Information supplied: Begin
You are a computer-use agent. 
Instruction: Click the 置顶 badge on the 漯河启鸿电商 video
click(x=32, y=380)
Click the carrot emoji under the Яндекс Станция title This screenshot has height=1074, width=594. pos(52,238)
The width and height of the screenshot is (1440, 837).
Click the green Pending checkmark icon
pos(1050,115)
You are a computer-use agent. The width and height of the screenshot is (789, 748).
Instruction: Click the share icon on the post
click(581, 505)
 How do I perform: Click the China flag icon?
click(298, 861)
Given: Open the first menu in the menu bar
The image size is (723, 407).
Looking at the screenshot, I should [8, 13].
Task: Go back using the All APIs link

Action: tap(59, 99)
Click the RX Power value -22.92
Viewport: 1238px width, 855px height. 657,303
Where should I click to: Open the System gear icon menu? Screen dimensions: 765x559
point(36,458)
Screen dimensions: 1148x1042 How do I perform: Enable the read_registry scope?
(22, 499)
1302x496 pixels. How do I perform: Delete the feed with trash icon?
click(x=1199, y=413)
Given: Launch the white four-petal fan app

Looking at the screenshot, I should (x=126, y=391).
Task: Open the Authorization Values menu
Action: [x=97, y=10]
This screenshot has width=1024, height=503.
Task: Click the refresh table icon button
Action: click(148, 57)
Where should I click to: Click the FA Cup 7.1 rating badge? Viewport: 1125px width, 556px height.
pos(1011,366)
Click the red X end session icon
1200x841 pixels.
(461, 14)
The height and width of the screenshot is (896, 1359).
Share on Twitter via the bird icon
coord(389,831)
Information supplied: End
■ Task statement ■
Only the lines holding the word "computer" belong in the answer; copy them from the listing above.

■ Task response ■
You are a computer-use agent. 
You are a computer-use agent. The width and height of the screenshot is (789, 748).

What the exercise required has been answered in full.